> **Written task**
Please arrange the records between the lines holding "You are a computer-use agent. Screen" and "point(1127,341)", inclusive, as a two-column CSV with columns named input and output. Give one row per record, putting each value in a single quoted field and replacing line breaks with spaces.

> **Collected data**
◆ ◆ ◆ ◆

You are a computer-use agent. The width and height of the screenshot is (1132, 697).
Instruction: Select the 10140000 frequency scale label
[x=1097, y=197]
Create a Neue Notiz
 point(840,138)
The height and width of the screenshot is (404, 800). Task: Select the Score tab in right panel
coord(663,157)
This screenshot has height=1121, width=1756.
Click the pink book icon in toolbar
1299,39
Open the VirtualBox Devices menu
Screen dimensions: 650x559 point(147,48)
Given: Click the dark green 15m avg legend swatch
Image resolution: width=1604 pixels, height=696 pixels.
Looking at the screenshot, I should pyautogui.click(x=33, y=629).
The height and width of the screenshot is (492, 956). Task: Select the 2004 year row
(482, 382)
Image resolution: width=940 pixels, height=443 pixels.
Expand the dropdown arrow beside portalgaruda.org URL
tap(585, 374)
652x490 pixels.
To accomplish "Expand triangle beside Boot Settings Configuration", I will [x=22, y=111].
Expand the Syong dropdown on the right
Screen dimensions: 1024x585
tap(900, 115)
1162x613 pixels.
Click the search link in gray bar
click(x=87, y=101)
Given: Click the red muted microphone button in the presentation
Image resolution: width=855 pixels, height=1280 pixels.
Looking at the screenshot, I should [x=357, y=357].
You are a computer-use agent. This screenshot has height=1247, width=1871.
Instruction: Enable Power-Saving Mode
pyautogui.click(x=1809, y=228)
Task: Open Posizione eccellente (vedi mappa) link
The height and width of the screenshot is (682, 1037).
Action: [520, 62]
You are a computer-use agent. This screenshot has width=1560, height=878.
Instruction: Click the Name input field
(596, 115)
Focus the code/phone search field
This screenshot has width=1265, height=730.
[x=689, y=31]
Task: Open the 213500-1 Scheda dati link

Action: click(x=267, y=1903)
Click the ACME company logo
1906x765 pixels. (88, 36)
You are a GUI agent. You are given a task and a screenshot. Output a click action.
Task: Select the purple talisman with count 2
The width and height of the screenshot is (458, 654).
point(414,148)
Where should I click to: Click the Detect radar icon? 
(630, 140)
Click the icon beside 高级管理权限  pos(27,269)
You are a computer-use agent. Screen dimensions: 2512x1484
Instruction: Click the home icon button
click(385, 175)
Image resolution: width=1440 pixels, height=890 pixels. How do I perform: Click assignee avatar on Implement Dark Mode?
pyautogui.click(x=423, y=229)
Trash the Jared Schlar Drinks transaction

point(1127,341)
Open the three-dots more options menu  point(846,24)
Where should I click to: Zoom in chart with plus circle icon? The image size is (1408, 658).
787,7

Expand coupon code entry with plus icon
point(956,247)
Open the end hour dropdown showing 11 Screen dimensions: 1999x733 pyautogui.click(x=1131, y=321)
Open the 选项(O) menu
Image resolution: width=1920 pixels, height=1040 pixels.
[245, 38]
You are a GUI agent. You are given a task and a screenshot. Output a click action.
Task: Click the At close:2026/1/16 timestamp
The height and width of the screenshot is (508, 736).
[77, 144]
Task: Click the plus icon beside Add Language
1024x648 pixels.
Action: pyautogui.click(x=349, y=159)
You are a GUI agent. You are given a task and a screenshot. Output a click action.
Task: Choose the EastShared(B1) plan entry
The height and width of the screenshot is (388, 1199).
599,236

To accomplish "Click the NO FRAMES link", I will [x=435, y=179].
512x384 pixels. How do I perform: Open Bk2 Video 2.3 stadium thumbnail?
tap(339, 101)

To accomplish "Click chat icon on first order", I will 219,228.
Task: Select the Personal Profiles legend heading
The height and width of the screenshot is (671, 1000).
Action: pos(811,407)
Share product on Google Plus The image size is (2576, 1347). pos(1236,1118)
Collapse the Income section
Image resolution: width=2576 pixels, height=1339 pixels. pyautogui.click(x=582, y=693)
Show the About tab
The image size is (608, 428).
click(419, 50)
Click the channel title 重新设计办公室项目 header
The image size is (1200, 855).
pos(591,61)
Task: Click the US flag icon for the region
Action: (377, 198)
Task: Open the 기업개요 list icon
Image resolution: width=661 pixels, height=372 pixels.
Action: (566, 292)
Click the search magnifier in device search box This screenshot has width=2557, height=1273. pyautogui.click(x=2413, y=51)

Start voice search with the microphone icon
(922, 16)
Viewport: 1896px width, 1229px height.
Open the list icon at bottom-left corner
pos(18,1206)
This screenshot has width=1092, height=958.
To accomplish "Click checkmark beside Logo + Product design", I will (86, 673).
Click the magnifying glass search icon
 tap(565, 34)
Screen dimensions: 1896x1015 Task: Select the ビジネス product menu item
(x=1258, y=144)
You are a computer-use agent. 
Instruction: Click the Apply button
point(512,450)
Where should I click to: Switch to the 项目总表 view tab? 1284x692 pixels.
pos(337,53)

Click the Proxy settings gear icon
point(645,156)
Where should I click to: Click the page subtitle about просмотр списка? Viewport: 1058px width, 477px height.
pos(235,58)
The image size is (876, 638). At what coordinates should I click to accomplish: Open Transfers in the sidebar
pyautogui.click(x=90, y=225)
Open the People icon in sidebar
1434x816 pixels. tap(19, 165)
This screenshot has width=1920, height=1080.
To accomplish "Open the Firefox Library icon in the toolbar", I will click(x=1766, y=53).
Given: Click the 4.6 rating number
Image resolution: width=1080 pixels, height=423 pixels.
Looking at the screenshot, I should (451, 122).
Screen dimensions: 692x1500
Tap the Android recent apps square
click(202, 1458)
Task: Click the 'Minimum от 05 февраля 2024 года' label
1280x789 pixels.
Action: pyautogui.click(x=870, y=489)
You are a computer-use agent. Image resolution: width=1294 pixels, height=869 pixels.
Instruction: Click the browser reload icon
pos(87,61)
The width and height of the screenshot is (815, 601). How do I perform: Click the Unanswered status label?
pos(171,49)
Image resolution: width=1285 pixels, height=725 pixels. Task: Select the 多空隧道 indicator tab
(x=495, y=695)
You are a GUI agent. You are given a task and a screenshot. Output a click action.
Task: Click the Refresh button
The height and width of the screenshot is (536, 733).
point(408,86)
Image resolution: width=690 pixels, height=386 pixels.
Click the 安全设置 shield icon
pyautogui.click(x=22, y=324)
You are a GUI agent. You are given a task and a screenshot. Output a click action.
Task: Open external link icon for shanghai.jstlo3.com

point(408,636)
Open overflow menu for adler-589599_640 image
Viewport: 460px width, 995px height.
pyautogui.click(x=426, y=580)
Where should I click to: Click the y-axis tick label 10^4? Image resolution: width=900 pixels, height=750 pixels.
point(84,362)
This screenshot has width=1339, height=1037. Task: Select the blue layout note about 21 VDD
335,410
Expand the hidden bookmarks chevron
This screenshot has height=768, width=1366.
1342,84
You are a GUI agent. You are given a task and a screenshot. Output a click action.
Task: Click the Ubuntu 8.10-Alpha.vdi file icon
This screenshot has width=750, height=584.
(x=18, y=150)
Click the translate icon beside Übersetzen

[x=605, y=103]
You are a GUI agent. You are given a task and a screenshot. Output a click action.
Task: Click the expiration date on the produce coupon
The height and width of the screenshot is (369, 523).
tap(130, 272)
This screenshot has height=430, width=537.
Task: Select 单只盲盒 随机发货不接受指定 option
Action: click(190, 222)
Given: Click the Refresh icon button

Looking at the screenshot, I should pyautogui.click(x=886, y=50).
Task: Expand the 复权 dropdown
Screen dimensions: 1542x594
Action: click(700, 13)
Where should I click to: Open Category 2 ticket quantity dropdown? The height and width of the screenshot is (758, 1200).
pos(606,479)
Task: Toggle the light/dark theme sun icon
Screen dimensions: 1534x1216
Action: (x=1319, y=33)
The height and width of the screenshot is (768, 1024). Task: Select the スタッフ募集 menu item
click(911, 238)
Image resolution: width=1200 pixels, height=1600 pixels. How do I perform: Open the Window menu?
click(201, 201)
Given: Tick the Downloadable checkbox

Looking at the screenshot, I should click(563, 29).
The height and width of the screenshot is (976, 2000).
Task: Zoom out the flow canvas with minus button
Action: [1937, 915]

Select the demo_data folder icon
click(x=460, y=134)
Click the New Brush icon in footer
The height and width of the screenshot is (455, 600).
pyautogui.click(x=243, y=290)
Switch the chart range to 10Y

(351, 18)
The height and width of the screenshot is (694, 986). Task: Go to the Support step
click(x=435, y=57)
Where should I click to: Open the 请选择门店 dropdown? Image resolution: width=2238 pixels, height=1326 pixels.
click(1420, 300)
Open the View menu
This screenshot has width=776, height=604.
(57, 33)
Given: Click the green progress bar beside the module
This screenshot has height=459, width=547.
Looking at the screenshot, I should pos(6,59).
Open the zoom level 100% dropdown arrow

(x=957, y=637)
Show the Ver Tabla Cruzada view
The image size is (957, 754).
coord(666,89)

◆ ◆ ◆ ◆

> **Written solution**
input,output
"You are a computer-use agent. Screen dimensions: 2512x1484 Instruction: Click the home icon button","click(385, 175)"
"Image resolution: width=1440 pixels, height=890 pixels. How do I perform: Click assignee avatar on Implement Dark Mode?","pyautogui.click(x=423, y=229)"
"Trash the Jared Schlar Drinks transaction","point(1127,341)"